JS: So containers are a new unit of packaging for software. In the very old days you would have a server and you would put an OS on it, whether it’s Linux or Windows, and then you would install your software directly onto the operating system. The software would have package requirements. For instance, we’re a .NET shop so we would have to install .NET onto the server itself and then we run the software on it. The problem is that it’s really expensive. You have an entire server that’s configured in a very specific way for one application. Later on, there was the concept of a virtual machine. So you slice up a single server into multiple smaller servers by dividing the resources. That way you can divide a physical server into smaller pieces because applications generally don’t need an entire server’s worth of resources. That gives you cost savings but also space savings.
That was the next logical step. But after that people realized VMs were very bulky. You have to install an operating system in each virtual machine. That’s repeated and you don’t need all of it. So the concept of Docker basically came about to package software. You take a very minimum OS install, usually some distro of Linux that’s very, very tiny. Then you can add packages into it and it runs inside its own container and doesn’t interfere with other software you need to run. You can run multiple Docker applications on the same computer and they won’t interfere with each other. Instead of splitting up a server into multiple small servers, you’re splitting up a server into multiple tiny little self-contained application run spaces. That’s what Docker does.
But you would need something to orchestrate it because Docker is just the individual application and how you package it. So the orchestration is called Kubernetes. Kubernetes is basically how you utilize a servers to allow different Docker applications to run. Then there’s the concept of pods. On a physical server if I wanted to have one application on it, if that server dies then your application dies. In the reliability space you would say, “Okay, I want to run two servers.” That’s very expensive but that way if one dies the other one’s still there. That’s called redundancy. But when you move to the Docker level, that’s called a pods. You have the same application running side by side—a pod of two—and so that if one application dies that’s just one of two in the pod. The other one keeps running. And that’s the kind of thing Kubernetes orchestrates.

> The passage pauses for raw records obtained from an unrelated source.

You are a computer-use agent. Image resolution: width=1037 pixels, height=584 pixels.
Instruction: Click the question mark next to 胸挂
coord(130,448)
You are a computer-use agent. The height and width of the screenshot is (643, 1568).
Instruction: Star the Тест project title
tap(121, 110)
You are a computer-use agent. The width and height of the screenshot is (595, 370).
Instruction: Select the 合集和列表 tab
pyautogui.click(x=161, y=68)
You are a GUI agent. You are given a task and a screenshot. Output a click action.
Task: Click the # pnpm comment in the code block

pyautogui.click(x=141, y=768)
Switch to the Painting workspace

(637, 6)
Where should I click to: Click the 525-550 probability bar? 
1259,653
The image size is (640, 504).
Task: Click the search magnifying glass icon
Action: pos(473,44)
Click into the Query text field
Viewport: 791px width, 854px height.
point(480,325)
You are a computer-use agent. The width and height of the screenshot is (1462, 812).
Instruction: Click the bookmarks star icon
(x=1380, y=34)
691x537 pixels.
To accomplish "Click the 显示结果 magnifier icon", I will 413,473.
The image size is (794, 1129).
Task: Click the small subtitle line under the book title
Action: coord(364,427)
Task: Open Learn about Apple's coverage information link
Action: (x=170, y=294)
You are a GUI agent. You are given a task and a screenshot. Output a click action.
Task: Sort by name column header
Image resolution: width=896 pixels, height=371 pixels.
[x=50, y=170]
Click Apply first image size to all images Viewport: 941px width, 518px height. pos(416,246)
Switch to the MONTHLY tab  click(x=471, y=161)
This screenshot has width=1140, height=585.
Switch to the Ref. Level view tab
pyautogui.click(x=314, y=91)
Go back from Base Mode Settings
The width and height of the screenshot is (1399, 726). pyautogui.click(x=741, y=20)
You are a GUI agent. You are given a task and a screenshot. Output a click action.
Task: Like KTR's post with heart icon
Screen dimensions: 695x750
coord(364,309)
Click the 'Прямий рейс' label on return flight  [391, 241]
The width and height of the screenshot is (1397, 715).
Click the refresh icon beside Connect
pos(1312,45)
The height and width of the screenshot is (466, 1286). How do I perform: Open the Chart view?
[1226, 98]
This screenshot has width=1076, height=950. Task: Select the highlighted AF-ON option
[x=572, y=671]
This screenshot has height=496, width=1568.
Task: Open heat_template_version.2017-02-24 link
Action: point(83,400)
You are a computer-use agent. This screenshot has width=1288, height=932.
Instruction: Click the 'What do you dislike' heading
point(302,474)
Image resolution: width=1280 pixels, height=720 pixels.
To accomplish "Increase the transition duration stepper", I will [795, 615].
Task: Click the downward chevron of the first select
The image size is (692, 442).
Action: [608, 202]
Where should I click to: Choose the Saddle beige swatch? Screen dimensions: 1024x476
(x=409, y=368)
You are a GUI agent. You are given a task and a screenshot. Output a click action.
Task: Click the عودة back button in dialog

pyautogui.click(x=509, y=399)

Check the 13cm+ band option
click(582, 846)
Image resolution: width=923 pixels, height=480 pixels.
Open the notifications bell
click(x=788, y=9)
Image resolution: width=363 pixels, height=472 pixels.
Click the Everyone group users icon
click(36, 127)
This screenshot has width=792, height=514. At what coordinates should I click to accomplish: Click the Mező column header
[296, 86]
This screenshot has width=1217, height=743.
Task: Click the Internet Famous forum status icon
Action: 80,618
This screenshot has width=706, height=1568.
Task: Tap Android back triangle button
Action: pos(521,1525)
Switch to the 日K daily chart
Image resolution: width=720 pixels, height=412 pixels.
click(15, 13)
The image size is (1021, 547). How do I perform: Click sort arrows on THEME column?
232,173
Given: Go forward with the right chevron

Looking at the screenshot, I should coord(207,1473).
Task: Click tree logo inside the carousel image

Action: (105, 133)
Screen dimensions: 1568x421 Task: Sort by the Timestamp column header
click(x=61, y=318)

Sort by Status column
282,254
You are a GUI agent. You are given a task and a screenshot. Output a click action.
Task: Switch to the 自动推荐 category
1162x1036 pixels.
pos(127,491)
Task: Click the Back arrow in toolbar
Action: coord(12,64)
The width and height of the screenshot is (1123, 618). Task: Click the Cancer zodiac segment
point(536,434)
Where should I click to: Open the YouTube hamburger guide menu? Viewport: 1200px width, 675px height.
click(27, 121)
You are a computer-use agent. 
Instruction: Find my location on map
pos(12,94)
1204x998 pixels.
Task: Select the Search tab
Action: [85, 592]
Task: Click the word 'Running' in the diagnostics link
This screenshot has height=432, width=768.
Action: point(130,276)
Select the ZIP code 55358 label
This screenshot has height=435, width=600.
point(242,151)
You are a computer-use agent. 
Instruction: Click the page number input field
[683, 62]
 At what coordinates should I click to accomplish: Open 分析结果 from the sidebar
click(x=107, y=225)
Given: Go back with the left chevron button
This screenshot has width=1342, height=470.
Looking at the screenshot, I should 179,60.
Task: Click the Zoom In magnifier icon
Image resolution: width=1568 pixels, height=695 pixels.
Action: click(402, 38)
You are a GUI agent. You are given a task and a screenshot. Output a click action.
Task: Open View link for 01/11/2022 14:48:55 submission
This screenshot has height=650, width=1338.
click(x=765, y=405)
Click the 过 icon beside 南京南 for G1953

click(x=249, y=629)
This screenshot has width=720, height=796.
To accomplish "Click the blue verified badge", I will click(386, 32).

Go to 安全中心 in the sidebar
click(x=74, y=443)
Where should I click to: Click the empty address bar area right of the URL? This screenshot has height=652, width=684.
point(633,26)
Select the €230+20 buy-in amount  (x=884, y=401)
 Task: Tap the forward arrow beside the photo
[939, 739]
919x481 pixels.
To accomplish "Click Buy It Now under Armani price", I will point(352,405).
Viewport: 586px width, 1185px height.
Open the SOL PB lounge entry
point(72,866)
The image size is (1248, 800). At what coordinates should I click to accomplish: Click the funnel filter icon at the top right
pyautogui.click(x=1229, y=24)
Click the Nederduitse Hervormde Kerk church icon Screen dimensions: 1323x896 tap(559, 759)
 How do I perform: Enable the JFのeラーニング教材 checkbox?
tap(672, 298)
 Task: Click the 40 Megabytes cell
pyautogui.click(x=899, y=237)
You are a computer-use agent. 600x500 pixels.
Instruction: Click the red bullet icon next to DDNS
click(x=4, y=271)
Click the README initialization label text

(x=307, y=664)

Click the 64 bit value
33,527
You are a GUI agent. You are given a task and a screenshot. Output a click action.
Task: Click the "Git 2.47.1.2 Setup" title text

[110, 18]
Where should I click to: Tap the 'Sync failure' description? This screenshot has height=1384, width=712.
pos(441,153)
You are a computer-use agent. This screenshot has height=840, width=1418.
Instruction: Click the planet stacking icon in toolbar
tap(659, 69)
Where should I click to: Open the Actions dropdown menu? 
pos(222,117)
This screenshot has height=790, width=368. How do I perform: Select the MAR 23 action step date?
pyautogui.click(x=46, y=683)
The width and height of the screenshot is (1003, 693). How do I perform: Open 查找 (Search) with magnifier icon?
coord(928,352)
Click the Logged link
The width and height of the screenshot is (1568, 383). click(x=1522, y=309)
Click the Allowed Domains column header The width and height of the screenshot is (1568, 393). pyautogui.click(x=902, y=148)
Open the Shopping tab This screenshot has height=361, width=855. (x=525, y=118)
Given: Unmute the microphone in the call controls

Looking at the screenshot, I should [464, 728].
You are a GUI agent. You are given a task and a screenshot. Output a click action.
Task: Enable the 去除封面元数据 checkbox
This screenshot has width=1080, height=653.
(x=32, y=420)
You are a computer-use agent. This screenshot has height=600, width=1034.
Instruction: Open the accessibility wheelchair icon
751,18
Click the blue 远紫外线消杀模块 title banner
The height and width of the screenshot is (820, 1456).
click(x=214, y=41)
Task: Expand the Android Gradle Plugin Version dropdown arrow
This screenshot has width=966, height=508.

PS: That actually makes a lot of sense. Earlier you said the cloud was basically “using someone else’s computer.” What does that mean? Are we just running everything on AWS’ computers? JS: So when Amazon was spinning up their data centers, they realized they had a lot of extra capacity and extra servers. So they said, “Hey, we have all this extra room that we’re not doing anything with. Those are just idle servers. What if we give people access to this extra headroom we have since we have to invest in the infrastructure costs anyways?” That’s how AWS was spun off. The idea is you are borrowing a sliver of their servers to run your own applications. You’re taking advantage of Amazon’s scale because they’re buying servers from all the major manufacturers so they can get a better price. They’re offering you a slight discount based on that, and they can make money off of their idle servers they’d have anyway.
PS: This is why it’s good for me to ask these questions because I always thought the cloud was a whole different thing from data centers. But everything’s still running on hardware. Is that why AI companies are buying up towns in Michigan and Texas to create data centers?Are AI companies using so much compute that they are going far beyond what AWS could offer in their own cloud?
JS: Yes. All of the cloud providers are struggling for capacity because there’s also a shift. Before, everybody was using standard compute on an Intel or AMD CPU. Those have gotten really specialized, the number of CPUs per unit. So in the data center space, it’s a big rack and each rack contains a certain amount of height. It’s all standardized into what’s called units. A standard server can be two to three units, but they got small enough where a single unit could have 128 CPUs, 256 CPU’s. That’s a lot. And they can cram a bunch of RAM in there, which means that in a tiny space, a lot of people can share that compute. That was how it was for a very long time.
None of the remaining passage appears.